李传鸿,俞兴,熊洋,杨永栋,王逢贤,赵赫

• 1:北京中医药大学东直门医院骨科
• 2:清华大学材料学院

摘要(Abstract)：

[目的]观察单节段Bryan人工颈椎间盘置换术（artificial cervical disc replacement, ACDR）远期随访的运动学结果。
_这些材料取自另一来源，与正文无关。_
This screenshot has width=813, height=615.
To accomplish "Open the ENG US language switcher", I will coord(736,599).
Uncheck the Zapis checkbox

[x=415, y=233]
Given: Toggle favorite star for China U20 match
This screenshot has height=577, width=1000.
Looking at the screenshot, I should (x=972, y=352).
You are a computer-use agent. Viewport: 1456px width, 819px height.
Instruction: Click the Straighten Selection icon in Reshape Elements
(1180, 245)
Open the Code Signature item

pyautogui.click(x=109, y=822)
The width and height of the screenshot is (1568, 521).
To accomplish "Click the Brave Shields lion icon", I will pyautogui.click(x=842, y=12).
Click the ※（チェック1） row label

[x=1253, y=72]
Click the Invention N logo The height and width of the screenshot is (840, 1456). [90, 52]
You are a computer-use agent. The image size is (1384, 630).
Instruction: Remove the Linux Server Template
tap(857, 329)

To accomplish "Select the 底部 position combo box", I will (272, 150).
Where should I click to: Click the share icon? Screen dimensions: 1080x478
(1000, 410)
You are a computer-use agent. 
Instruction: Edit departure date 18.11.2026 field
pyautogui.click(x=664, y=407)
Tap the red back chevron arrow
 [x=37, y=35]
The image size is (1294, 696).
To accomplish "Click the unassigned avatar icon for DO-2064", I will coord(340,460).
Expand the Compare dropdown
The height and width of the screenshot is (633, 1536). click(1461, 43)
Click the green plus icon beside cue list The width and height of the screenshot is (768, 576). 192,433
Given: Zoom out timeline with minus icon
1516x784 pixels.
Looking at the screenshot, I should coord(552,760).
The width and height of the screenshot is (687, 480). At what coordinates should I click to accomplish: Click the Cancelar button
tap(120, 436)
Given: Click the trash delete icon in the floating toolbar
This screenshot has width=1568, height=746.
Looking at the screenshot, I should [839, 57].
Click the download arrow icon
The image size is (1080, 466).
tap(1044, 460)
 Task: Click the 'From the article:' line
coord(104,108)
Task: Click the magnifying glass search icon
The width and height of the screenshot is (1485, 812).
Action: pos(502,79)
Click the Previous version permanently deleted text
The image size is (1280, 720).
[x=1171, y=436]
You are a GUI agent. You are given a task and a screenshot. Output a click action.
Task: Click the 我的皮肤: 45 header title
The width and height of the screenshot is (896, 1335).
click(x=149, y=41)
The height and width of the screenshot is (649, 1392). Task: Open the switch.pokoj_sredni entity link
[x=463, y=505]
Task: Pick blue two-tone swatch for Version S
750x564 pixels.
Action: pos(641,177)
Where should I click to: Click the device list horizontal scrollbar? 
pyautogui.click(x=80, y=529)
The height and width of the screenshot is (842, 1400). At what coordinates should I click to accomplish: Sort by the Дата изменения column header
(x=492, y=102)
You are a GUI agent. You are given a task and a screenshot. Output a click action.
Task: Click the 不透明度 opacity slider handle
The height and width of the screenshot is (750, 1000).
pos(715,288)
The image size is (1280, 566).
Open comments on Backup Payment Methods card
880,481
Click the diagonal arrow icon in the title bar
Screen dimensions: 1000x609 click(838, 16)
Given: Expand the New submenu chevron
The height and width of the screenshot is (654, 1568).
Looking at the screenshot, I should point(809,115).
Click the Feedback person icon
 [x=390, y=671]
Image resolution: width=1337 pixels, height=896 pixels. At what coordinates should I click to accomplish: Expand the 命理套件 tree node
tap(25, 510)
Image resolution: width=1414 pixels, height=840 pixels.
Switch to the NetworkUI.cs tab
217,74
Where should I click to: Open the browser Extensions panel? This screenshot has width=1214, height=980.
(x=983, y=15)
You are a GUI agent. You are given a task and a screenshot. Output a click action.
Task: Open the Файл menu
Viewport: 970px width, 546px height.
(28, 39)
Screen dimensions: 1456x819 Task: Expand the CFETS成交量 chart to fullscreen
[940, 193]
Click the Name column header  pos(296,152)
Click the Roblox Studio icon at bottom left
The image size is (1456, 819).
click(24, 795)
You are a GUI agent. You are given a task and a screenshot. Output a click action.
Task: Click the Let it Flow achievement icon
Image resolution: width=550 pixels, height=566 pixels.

[方法]回顾性分析2010年1月—2013年3月于本院行单节段Bryan ACDR且末次随访手术节段活动度（range of motion,ROM）>5°的38例患者的临床资料。观察临床与影像结果。[结果] 38例患者均顺利完成手术，无严重并发症。随访84～118个月，平均（93.97±9.67）个月。末次随访时，患者颈椎病相关症状明显改善，JOA评分较术前明显升高（P<0.05）,NDI评分、颈痛及上肢痛VAS评分较术前显著降低（P<0.05）。至末次随访期时，所有患者均未出现症状加剧，无再次入院，无翻修手术。影像方面，与术前相比，末次随访时颈椎整体曲度和手术节段曲度均显著增加（P<0.05），而颈椎整体ROM、手术节段ROM、上邻节段ROM和下邻节段ROM，以及COR-X和COR-Y均无显著改变（P>0.05）。相关分析表明，末次随访时COR-Y与手术节段ROM呈显著负相关（P<0.05），与手术节段平移距离呈显著负相关（P<0.05）；此外，手术节段ROM与同节段平移距离呈正相关（r=0.772,P<0.05）。COR-Y与其他临床和影像指标均无明显相关性（P>0.05），而COR-X与任何指标均无相关性（P>0.05）。[结论]单节段Bryan ACDR 7年以上随访临床疗效与影像结果满意。末次随访时手术节段COR-Y与平移、ROM的关系与正常颈椎节段类似，这有助于模拟颈椎生理运动模式。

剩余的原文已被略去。